Stated goal -
Quote the listing from the line containing "Choose the 10:00 AM - 11:00 AM slot" through the end of the listing, reproducing each line word for word.

Collection entries
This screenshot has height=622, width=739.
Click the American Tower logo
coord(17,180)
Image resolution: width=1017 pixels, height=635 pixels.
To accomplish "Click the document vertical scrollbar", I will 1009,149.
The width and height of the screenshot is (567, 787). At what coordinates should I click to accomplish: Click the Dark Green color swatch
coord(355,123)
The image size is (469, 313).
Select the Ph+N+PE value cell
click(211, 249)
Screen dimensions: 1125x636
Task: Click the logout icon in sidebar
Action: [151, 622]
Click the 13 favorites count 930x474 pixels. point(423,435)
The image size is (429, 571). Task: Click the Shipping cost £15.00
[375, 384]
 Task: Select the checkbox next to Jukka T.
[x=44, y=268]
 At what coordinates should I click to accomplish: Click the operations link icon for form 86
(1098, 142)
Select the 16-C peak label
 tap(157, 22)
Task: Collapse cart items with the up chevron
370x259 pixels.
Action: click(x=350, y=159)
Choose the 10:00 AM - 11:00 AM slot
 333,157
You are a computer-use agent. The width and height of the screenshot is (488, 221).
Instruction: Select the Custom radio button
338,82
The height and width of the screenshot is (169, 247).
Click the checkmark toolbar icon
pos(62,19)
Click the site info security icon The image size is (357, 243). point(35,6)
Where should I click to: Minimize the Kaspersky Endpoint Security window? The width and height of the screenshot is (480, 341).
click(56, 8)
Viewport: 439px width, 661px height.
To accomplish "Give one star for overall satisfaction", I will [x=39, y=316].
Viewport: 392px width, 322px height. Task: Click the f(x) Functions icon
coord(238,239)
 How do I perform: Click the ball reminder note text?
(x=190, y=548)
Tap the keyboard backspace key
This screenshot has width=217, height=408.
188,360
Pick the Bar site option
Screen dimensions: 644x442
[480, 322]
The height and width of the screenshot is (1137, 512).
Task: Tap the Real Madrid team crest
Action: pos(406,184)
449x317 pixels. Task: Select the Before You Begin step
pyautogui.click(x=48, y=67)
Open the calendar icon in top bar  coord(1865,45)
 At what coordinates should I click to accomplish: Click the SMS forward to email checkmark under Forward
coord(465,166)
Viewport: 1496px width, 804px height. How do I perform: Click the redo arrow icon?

Result of this task -
Choose the 10:00 AM - 11:00 AM slot
 333,157
You are a computer-use agent. The width and height of the screenshot is (488, 221).
Instruction: Select the Custom radio button
338,82
The height and width of the screenshot is (169, 247).
Click the checkmark toolbar icon
pos(62,19)
Click the site info security icon The image size is (357, 243). point(35,6)
Where should I click to: Minimize the Kaspersky Endpoint Security window? The width and height of the screenshot is (480, 341).
click(56, 8)
Viewport: 439px width, 661px height.
To accomplish "Give one star for overall satisfaction", I will [x=39, y=316].
Viewport: 392px width, 322px height. Task: Click the f(x) Functions icon
coord(238,239)
 How do I perform: Click the ball reminder note text?
(x=190, y=548)
Tap the keyboard backspace key
This screenshot has width=217, height=408.
188,360
Pick the Bar site option
Screen dimensions: 644x442
[480, 322]
The height and width of the screenshot is (1137, 512).
Task: Tap the Real Madrid team crest
Action: pos(406,184)
449x317 pixels. Task: Select the Before You Begin step
pyautogui.click(x=48, y=67)
Open the calendar icon in top bar  coord(1865,45)
 At what coordinates should I click to accomplish: Click the SMS forward to email checkmark under Forward
coord(465,166)
Viewport: 1496px width, 804px height. How do I perform: Click the redo arrow icon?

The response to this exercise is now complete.